▶ [任务要求]
续写讲Scrapy突破反爬虫限制的给定文本，从其最后一行之后写起。

▶ [给定文本]
.....

Scrapy突破反爬虫限制

时间:2021-10-31 23:59:09

1.用户代理池

downloader middleware实现随机更换User-Agent.

fake-useragent库:up to date simple useragent faker with real world database.

github-搜索fake-useragent

https://fake-useragent.herokuapp.com/browsers/0.1.5

以上这个url去查询到所有可用的user-agent。注意:最后这个版本号pypi fake-useragent可查询到最新。

安装:pip install fake-useragent

middlewares.py

from fake_useragent import UserAgent

class RandomUserAgentMiddlware(object):
    """
    随机更换user-agent
    """

    def __init__(self, crawler):
        super(RandomUserAgentMiddlware, self).__init__()
        self.ua = UserAgent()
        self.ua_type = crawler.settings.get("RANDOM_UA_TYPE", "random")

    @classmethod
    def from_crawler(cls, crawler):
        """
        把crawler返回给当前类,这个crawler中包含有一切配置和参数(如settings等)
        :param crawler:
        :return:
        """
        return cls(crawler)

    def process_request(self, request, spider):
        def get_ua():
            # getattr() 函数用于返回一个对象属性值5356
            return getattr(self.ua, self.ua_type)

.....

▶ [数据摘录]

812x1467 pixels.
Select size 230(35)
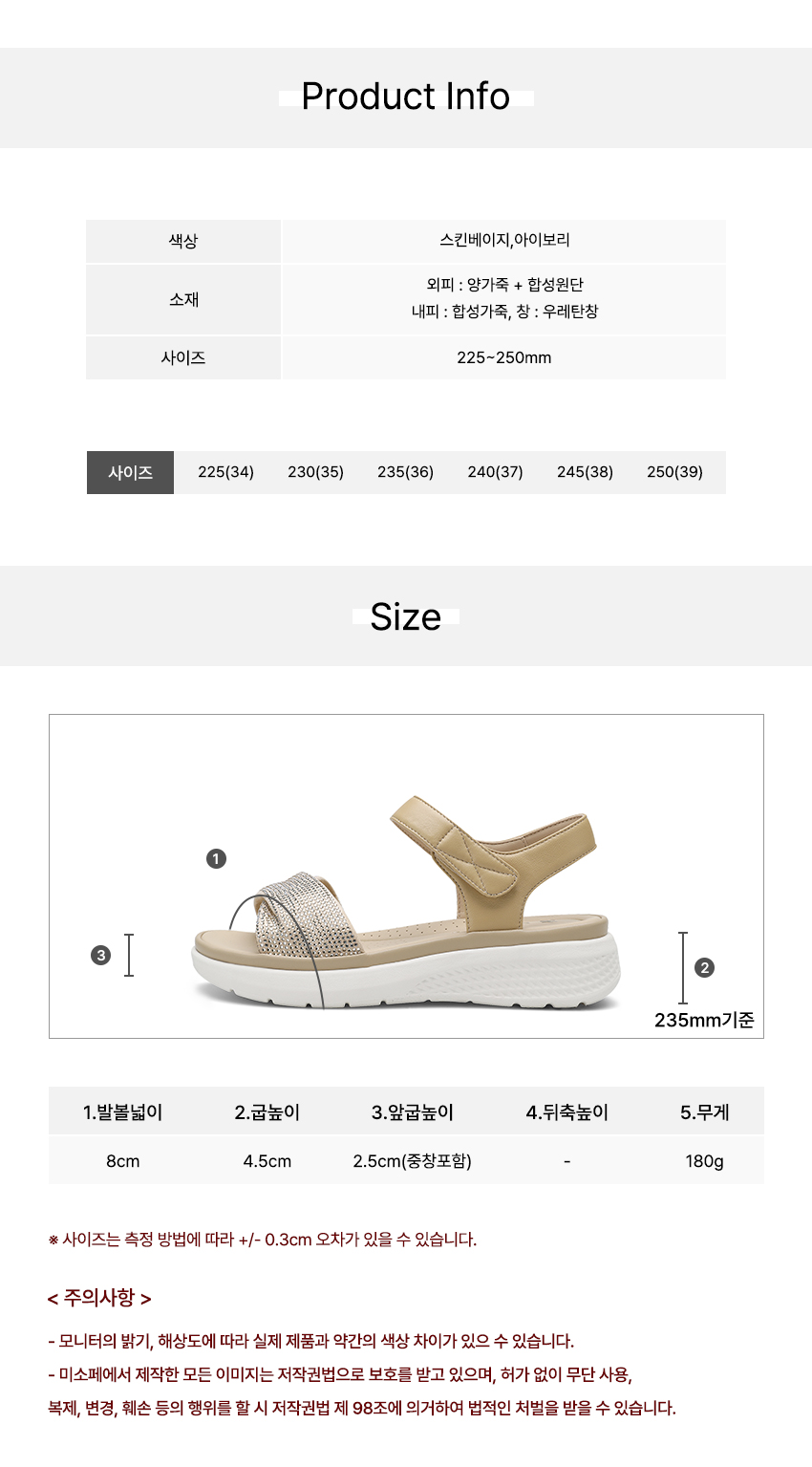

.....

▶ [回复]
        request.headers.setdefault("User-Agent", get_ua())

settings.py

# Enable or disable downloader middlewares
DOWNLOADER_MIDDLEWARES = {
    'picspider.middlewares.RandomUserAgentMiddlware': 543,
    'picspider.middlewares.PicspiderDownloaderMiddleware': None,
}
#定义控制开关
RANDOM_UA_TYPE = "random"

===========================================================

定义一个main.py,调试(debug)使用。

# -*- coding: utf-8 -*-
from scrapy.cmdline import execute

import sys
import os

sys.path.append(os.path.dirname(os.path.abspath(__file__)))
execute(["scray","crawl","pic"])